* Provided text:

Claussenomyces is a genus of fungi in the family Helotiaceae. Species grow as saprophytes on decaying and decorticated wood, cones, or sap. Fruitbodies are turbinate (having the shape of an inverted cone) to pulvinate (shaped like a cushion), measuring up to 0.6 mm in both height and diameter. The flesh has an elastic to gelatinous texture.

The genus name of Claussenomyces is in honour of Peter Heinrich Claussen (1877-1959), a German doctor and botanist (Mycology), Professor of Botany
and Director of the Botanical Garden at the University of Marburg.

The genus was circumscribed by Wilhelm Kirschstein in Verh. Bot. Vereins Prov. Brandenburg Vol.65 on page 122 in 1923.

* Data:

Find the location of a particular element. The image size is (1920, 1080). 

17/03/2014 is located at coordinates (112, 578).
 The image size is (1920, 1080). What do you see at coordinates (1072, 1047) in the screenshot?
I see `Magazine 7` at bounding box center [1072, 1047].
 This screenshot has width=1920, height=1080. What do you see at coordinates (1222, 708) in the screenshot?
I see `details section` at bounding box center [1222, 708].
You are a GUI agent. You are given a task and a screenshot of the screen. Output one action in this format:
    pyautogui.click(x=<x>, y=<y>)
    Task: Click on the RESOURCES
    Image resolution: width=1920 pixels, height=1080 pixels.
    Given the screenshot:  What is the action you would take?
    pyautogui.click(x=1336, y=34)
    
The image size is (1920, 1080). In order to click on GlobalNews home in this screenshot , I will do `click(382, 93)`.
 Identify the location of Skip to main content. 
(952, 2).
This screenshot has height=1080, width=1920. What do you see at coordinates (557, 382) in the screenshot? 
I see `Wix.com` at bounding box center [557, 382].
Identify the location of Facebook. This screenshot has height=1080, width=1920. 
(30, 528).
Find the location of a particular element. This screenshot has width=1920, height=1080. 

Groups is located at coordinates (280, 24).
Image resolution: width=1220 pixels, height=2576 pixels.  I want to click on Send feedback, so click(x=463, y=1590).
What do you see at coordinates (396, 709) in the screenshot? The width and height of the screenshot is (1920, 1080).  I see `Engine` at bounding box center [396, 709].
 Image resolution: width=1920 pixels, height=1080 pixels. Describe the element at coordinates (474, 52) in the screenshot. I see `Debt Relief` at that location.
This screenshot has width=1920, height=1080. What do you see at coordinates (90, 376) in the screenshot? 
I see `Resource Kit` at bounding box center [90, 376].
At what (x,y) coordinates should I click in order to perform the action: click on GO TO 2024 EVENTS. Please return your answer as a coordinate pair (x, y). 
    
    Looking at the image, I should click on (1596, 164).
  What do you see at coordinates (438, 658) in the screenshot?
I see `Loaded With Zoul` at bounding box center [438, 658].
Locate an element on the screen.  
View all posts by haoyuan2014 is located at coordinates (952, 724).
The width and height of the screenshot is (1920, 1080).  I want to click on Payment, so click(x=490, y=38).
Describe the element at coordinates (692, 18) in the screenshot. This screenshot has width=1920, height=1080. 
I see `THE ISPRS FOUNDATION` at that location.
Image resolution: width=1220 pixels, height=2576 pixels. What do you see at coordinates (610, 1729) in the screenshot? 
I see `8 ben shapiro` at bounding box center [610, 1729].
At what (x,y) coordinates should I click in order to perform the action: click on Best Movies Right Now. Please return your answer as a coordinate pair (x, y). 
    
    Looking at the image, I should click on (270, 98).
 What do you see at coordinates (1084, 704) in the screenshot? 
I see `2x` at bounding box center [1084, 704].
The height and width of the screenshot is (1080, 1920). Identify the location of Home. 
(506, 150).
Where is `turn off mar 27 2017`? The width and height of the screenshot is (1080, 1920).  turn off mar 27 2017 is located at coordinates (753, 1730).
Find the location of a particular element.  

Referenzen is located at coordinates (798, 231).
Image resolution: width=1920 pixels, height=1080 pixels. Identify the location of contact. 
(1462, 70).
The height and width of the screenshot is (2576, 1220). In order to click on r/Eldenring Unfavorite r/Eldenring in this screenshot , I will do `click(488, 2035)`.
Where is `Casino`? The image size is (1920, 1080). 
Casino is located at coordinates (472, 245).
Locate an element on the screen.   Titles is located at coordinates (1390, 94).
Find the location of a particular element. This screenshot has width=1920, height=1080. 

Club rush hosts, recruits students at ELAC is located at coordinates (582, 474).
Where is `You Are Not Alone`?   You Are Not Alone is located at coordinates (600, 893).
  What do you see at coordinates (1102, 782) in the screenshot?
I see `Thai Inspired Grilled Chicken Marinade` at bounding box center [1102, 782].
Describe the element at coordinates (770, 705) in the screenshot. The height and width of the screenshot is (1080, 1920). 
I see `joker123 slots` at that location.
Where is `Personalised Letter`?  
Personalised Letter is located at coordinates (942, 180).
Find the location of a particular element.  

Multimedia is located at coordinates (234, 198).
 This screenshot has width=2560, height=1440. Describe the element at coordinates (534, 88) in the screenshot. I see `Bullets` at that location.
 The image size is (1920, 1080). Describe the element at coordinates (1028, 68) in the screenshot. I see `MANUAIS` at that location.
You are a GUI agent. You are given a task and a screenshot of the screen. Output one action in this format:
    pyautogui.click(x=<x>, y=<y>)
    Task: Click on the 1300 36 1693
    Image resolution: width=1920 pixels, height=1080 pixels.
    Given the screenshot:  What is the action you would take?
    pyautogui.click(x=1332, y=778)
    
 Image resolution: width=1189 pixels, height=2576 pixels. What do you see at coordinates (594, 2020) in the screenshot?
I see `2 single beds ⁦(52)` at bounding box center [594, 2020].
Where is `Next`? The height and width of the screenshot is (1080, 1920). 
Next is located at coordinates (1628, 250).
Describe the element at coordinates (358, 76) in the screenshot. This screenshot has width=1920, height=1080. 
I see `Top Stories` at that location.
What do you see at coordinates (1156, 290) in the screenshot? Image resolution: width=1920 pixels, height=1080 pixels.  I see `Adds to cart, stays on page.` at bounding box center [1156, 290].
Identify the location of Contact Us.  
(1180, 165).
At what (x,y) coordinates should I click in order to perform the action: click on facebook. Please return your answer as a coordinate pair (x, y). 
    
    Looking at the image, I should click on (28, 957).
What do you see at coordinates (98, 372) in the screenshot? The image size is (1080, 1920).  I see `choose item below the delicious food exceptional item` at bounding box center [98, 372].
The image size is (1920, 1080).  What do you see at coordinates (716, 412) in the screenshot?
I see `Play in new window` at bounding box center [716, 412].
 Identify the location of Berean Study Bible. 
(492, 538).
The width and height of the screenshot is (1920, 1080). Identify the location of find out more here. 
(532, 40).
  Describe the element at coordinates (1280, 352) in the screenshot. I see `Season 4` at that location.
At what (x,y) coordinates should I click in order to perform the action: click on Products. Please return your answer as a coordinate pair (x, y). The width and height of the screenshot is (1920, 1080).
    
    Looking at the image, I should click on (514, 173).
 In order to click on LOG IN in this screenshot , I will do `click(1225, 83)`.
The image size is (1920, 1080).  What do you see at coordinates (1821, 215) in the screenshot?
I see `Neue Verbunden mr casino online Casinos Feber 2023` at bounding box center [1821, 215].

* What is needed:
Using the Claussenomyces text, answer each question briefly.
(a) What is the largest height and diameter a fruitbody reaches?
(b) Whom does the genus name honor?
(c) Who circumscribed the genus, and in what year?

* Task solution:
(a) Up to 0.6 mm in both height and diameter.
(b) Peter Heinrich Claussen (1877-1959), a German doctor and botanist.
(c) Wilhelm Kirschstein, in 1923.